Forget Priuses. The New York Times thinks the introduction of electric SUVs and pickups like Tesla’s Cybertruck means that EVs will finally catch on with the public. While these three-ton behemoths might be somewhat better for the environment, the Times fails to mention that they’re no less deadly to pedestrians.
So nice we listed it twice: Outside Magazine is embarking on a project to document every cyclist death in 2020.

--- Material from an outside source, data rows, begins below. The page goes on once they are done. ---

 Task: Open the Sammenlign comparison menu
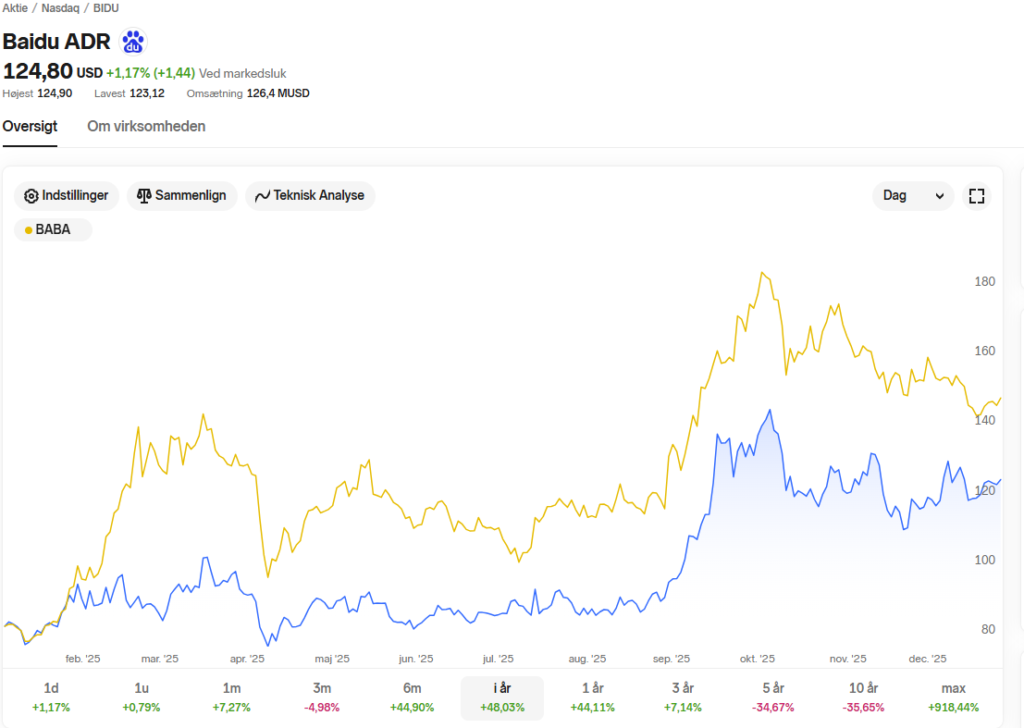[x=182, y=195]
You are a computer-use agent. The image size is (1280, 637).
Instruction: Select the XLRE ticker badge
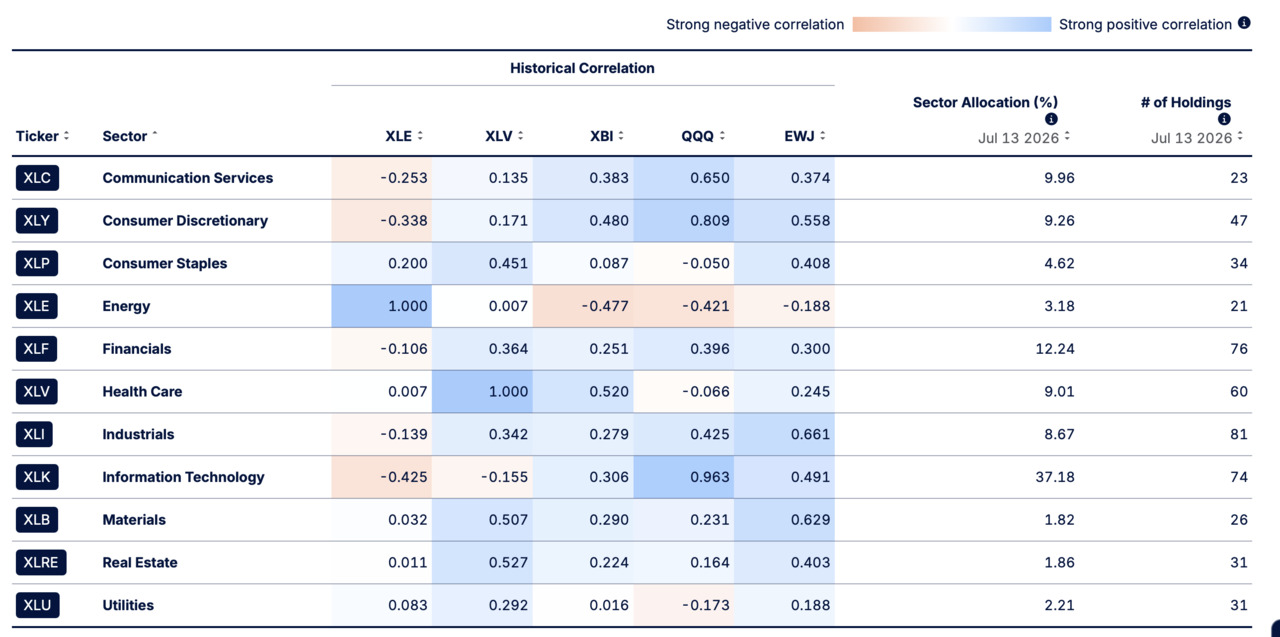[41, 563]
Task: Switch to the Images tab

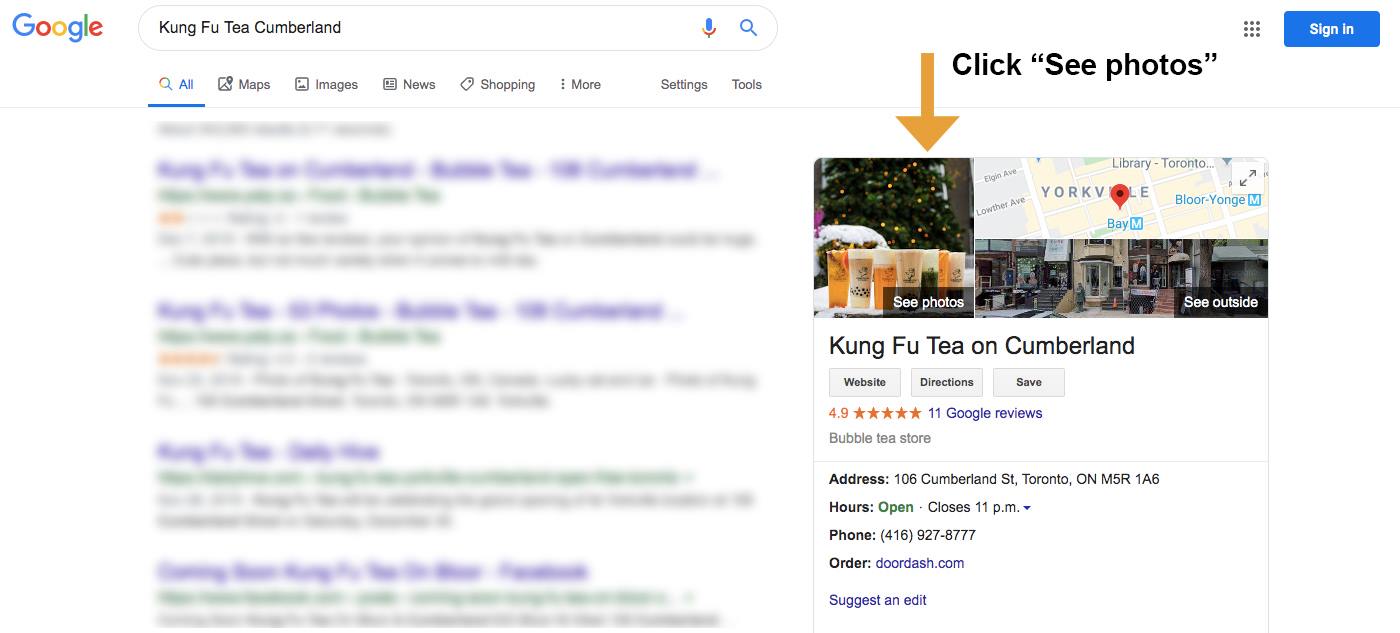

Democrats are preparing to unveil a coronavirus relief package they compared to FDR’s New Deal during the Great Depression, which included massive spending for infrastructure projects. (The Hill)
Some of the folks behind the failed Sidewalks Lab project in Toronto (Tech Crunch) now have a plan to improve/disrupt/whatever U.S. infrastructure (Fortune). But, as StreetsblogNYC points out, turning public infrastructure over to tech billionaires is probably not such a great idea.
Uber has long been criticized for siphoning off passengers from public transportation, but now transit agencies are turning to the service — itself struggling during the pandemic — to make up for service cuts from lost revenue as people shelter in place. (Reuters)
Starting today, Amtrak is requiring all passengers to wear masks to diminish the risk of spreading coronavirus. (NPR)
This is happening all over, including in Minnesota: Traffic is down, but fatalities are up because more people are speeding on empty streets. (MinnPost)
Pittsburgh and Philadelphia advocates are pressuring the state to keep up $450-million annual payments to transit systems from turnpike revenue despite the downturn in tolls. (Post-Gazette)
COVID-19 is an existential crisis for California transit. Agencies have seen ridership drop up to 95 percent, and federal relief funding is just a Band-Aid. (CalMatters)
New kiosks on a Boston commuter rail line will allow riders to pay electronically, and they’ll also get free transfers. (Boston Globe)
Bike Portland has some ideas about messaging and equity for Rip City’s slow streets program.
South Charleston is the latest city to let restaurants turn sidewalks into outdoor cafes (WCHS). While that might sound like a good idea, there are mobility issues involved, according to StreetsblogUSA‘s Kea Wilson.
An Alabama lawmaker wants to divert gas tax revenue away from road projects and temporarily dedicate it to helping small businesses stay afloat instead. (WDHN)
London is expecting a tenfold increase in biking post-lockdown, and is busy widening sidewalks and creating new bike lanes in anticipation (The Guardian). Same in Manchester (Forbes).